Young Waldron handed his coat to Pike, and stooping his tall head with the torch well in front of him, plunged into the dark arcade. Grim shadows flitted along the roof, as the sound of his heavy steps came back; then the torchlight vanished round a bend of wall, and nothing could either be seen or heard. Mr. Penniloe, in some anxiety, leaned over the breach in the churchyard fence, striving to see what was under his feet; while Pike mustered courage to stand in the archway – which was of roughly chiselled stone – but kept himself ready for instant flight, as he drew deep breaths of excitement.

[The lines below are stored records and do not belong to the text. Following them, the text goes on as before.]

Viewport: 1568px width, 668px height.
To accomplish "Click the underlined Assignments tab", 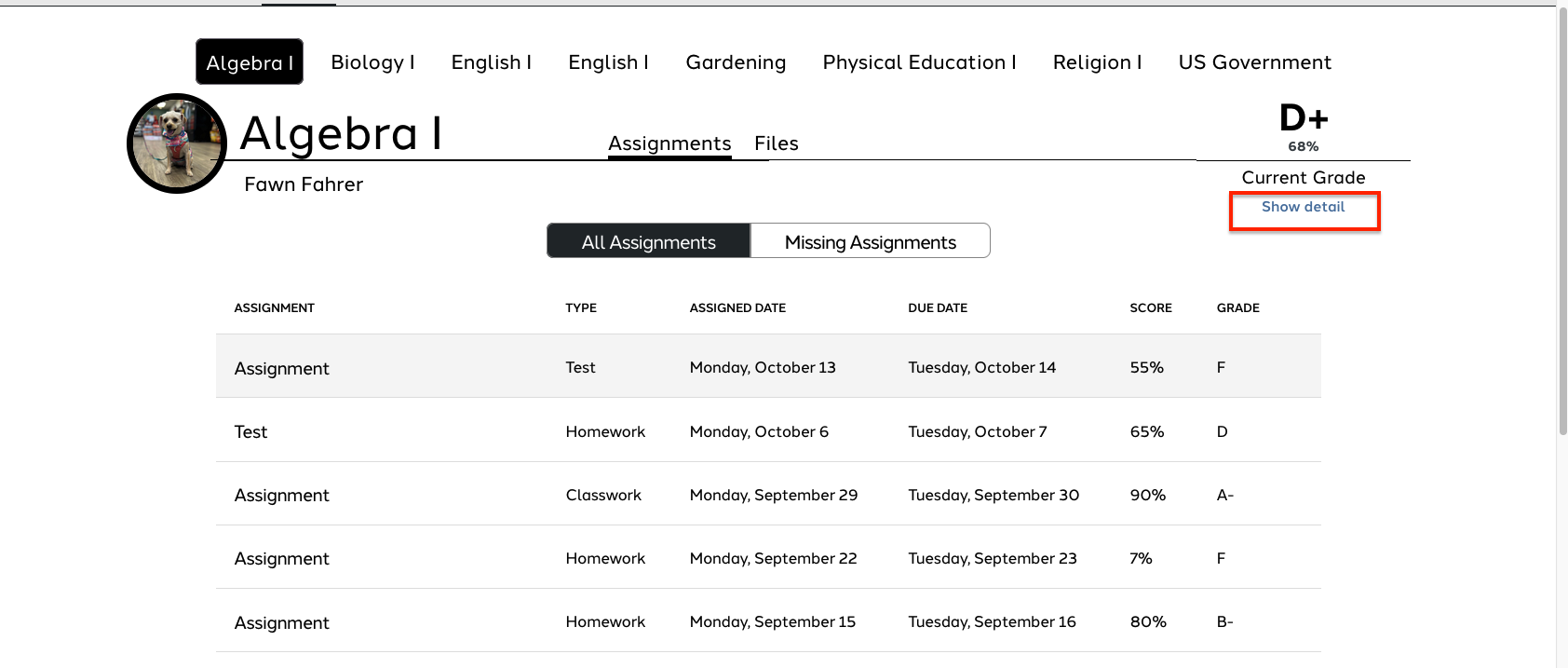I will pos(669,143).
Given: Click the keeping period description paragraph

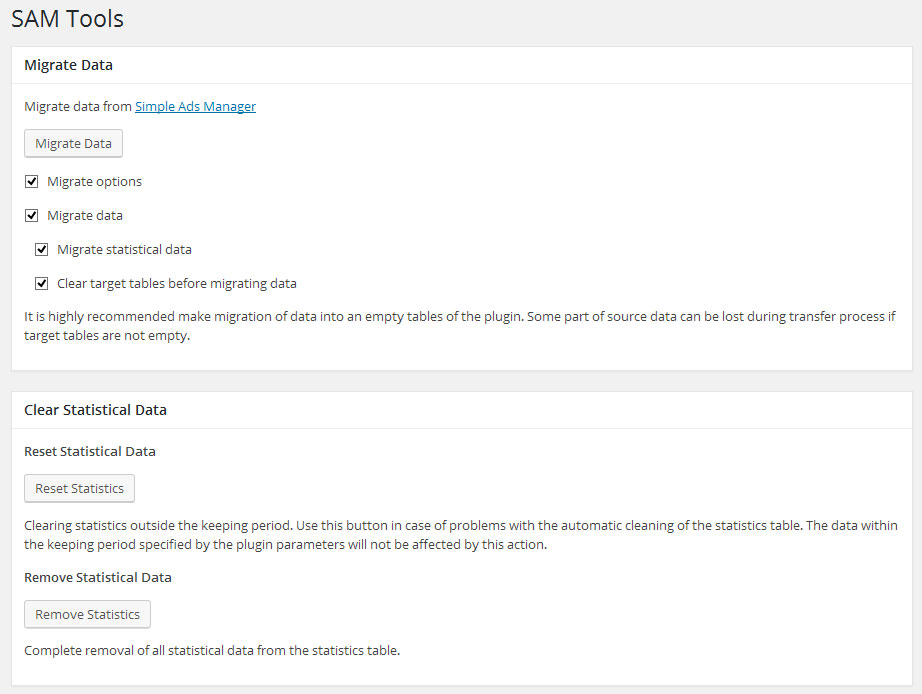Looking at the screenshot, I should click(460, 535).
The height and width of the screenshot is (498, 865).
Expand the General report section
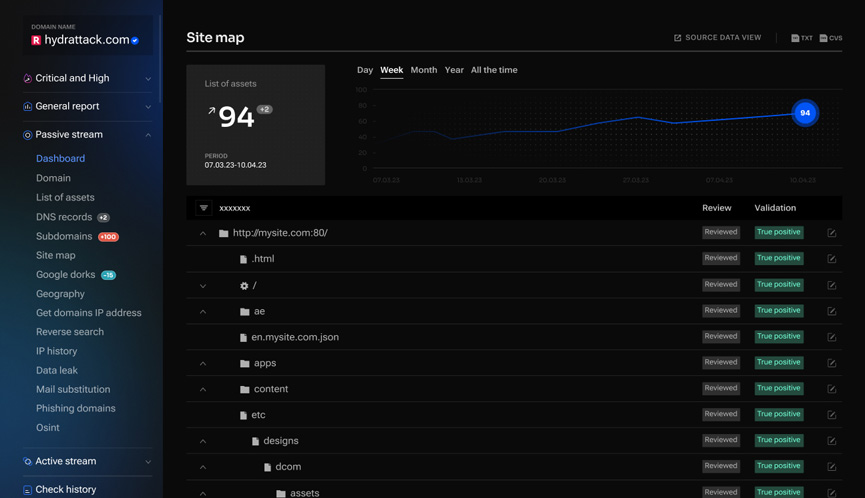(x=148, y=106)
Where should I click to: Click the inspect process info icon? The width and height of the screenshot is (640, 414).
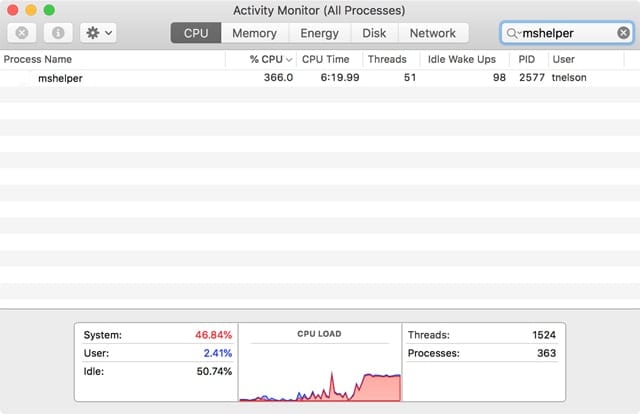point(59,33)
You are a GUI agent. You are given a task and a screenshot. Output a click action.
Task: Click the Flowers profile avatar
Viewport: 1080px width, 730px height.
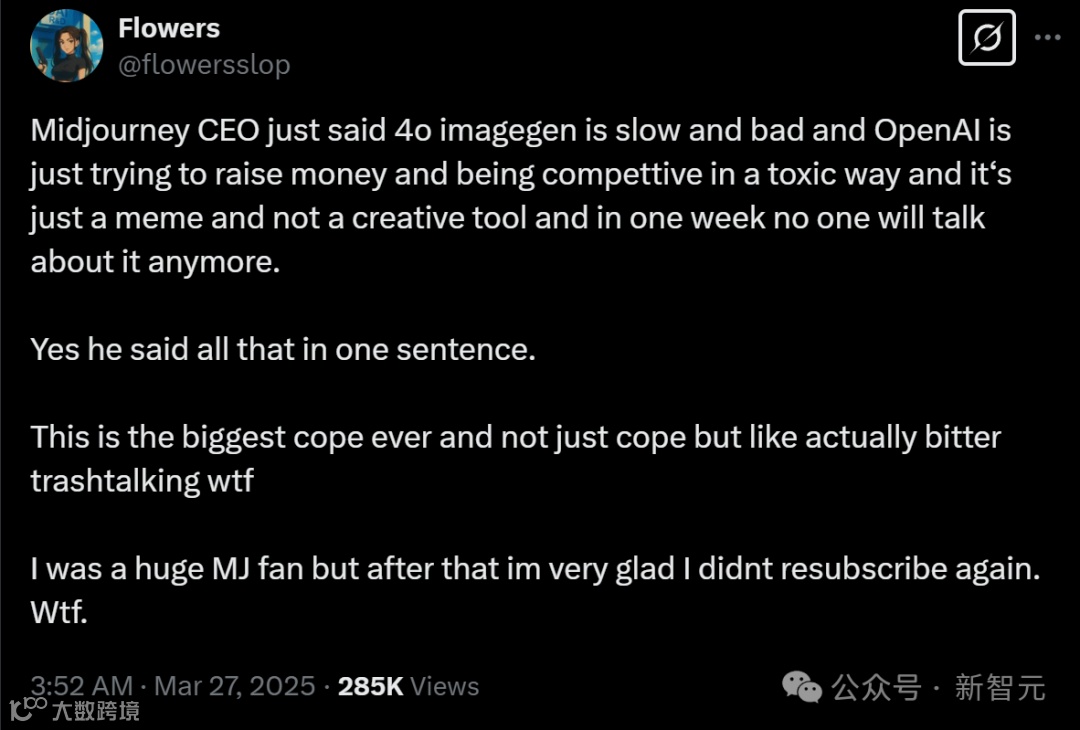pos(67,46)
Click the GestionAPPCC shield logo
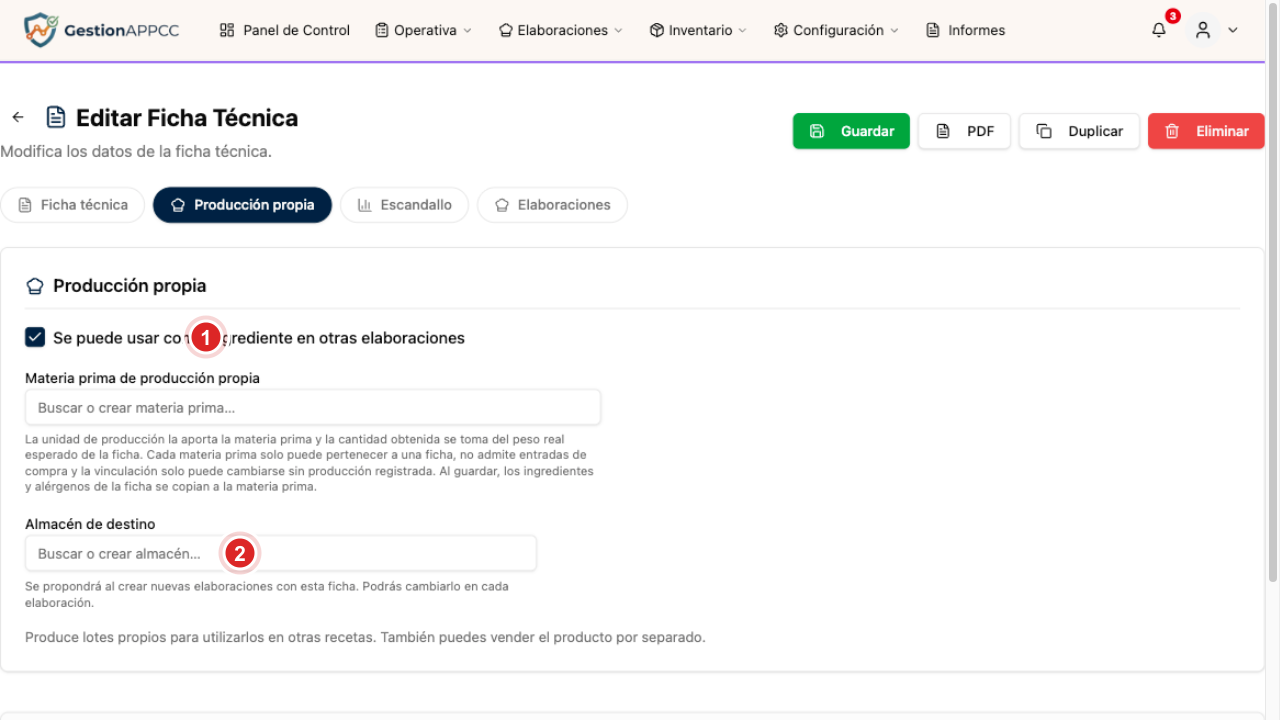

By-and-by, the torch came quivering back, throwing flits of light along the white-flint roof; and behind it a man, shaking worse than any shadow, and whiter than any torchlit chalk.

"Great God!" He cried, staggering forth, and falling with his hand on his heart against the steep side of the pit. "As sure as there is a God in heaven, I have found my father!"

"What!" cried the Parson; "Pike, see to the torch; or you'll both be on fire."

In a moment, he ran round by way of the stile, and slid into the pit, without thinking of his legs, laying hold of some long rasps of ivy. Pike very nimbly leaped up the other side; this was not the sort of hole to throw a fly in.

"Give me the torch. You stay here, Tom. You have had enough of it." Mr. Penniloe's breath was short, because of the speed he had made of it. "It is my place now. You stop here, and get the air."

"I think it is rather my place, than of any other man upon the earth. Am I afraid of my own dear dad? Follow me, and I will show him to you."